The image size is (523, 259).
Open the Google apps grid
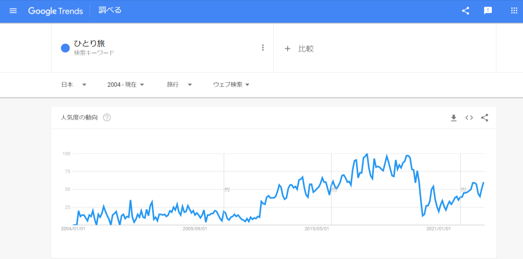514,11
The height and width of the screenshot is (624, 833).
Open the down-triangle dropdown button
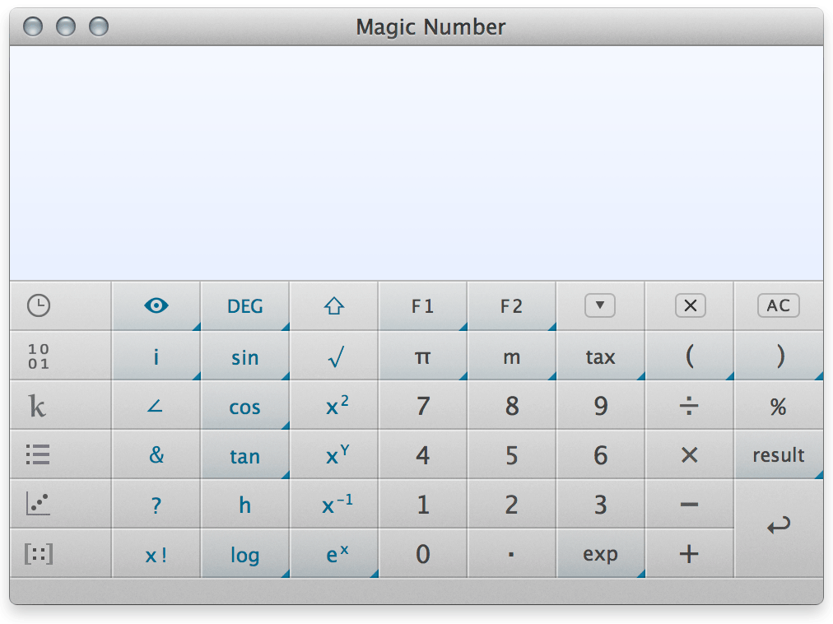[x=600, y=305]
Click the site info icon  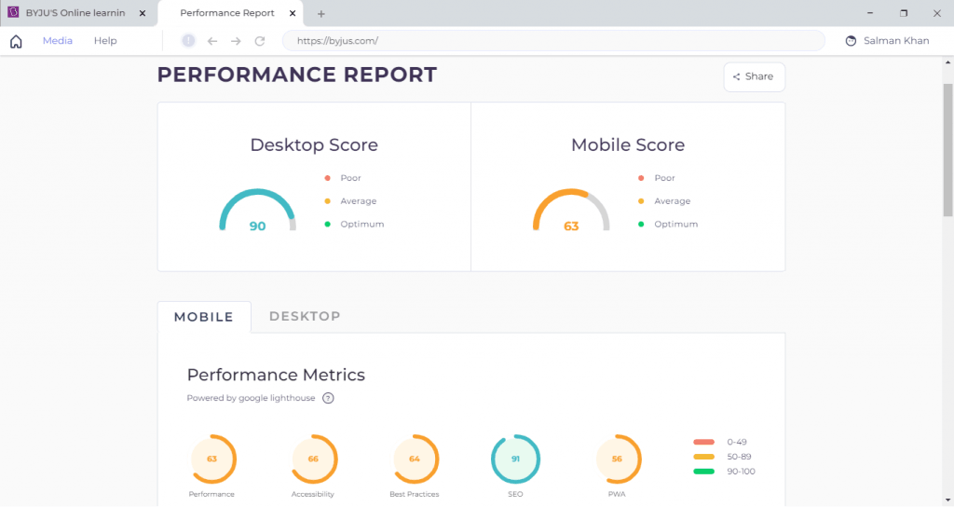[x=188, y=41]
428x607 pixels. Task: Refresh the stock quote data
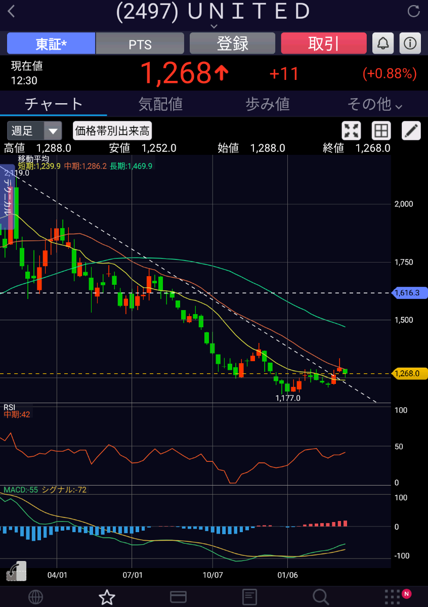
▬▬▬▬▬▬
● **WHAT YOU NEED TO DO**
Count the lines in the entries above that contain the string "Open", matching case exactly, and reply with only the number.

● **RESULT BELOW**
2